The IMF's latest assessment of the world's economy contains a surprising policy suggestion. Should we be concerned (again), or is it just another part of the great plan?
If you really thought it was now safe to venture back into the markets now, then it is probably best that you don't read on.
What with it being a year since the last Euro crisis, and the Americans seeing sense and quietly raising their debt ceiling and agreeing a budget, I understand that some may believe that 'business-as-usual' is only around the corner. Add to the mix the Germans adopting an authoritarian tone in telling the Brits to stop being so independent about their European membership, and the English being similarly curt with the Scots, it seems normal transmission is indeed resuming.
But, if you want support for that view, then I suggest you don't look too closely at the detail.
For you don’t have to go far to find rather compelling evidence that normality is nowhere near close. The IMF briefing to the February G20 meeting contained a line (relatively well hidden) that suggests things remain scarily rotten and more than a tad out of kilter. A long, long time ago, during my economic apprenticeship, I learnt that interest rates could not go below zero. Indeed, it was incomprehensible for them to go under zero. It was the limitation of interest rate-based monetary policy that we had to acknowledge; there was no way around it, zero was the floor below which nominal interest rates could not go.
But, what do I find now? An IMF briefing stating "in the euro area ... more monetary policy is required ... including mildly negative deposit rates" (emphasis added). Yes, the world's bankers' organisation (and the chief designers and cheerleaders for international monetary policy best practice) suggests some interest rates might (should) have to go negative. To me this is a crystal clear signal that all is still not well in the global finance markets.
Maybe the IMF know this; and, maybe that is why this message wasn't trumpeted very loudly.

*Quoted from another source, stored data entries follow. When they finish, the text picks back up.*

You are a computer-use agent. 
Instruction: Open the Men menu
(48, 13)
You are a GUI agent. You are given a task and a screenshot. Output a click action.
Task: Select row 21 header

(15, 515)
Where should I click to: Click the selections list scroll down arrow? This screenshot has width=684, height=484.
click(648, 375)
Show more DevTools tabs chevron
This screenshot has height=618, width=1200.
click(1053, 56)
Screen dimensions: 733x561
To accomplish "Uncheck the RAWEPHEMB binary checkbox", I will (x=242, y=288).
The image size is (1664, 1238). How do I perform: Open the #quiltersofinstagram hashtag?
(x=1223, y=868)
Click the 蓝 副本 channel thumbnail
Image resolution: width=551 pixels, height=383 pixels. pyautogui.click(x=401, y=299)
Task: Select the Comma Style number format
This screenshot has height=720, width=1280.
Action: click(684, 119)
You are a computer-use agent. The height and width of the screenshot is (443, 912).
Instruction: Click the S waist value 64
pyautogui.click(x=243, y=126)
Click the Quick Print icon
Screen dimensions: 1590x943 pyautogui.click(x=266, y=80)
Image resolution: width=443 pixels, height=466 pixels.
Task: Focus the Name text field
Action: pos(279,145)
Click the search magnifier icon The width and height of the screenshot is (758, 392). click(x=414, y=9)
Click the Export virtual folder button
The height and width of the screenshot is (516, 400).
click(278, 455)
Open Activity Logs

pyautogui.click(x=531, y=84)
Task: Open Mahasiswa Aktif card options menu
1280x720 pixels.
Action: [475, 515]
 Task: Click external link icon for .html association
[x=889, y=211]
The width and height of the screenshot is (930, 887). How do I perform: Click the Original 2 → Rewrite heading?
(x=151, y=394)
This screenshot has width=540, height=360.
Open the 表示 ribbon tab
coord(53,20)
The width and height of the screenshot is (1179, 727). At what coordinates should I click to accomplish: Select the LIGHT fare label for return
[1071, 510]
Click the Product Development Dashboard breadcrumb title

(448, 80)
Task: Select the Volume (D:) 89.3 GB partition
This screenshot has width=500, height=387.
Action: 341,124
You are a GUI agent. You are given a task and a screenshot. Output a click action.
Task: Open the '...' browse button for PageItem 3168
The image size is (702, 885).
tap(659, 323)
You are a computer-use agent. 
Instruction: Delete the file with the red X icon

Contemplating (or imposing) negative deposit rates is aimed at encouraging the European consumer to spend. That is, don't put your money in a bank - because if you do we'll charge you for the privilege. Rather, go out and spend, spend, spend; because demand is still weak.
Normally, (yes, I know, there's that word again) when policy analysts want to bolster demand, they are supposed to suggest tax cuts, a government stimulus package, and/or a reduction in interest rates. As these options seem not possible for now, we now have the breathtaking suggestion of negative interest rates – but just don’t draw attention to this as it may mean we’ll have to re-write the textbook on international best practice monetary policy.
And that would put New Zealand in the difficult position of deciding which textbook to follow. Now, that really would tax the minds of the TINA (there is no alternative) proponents.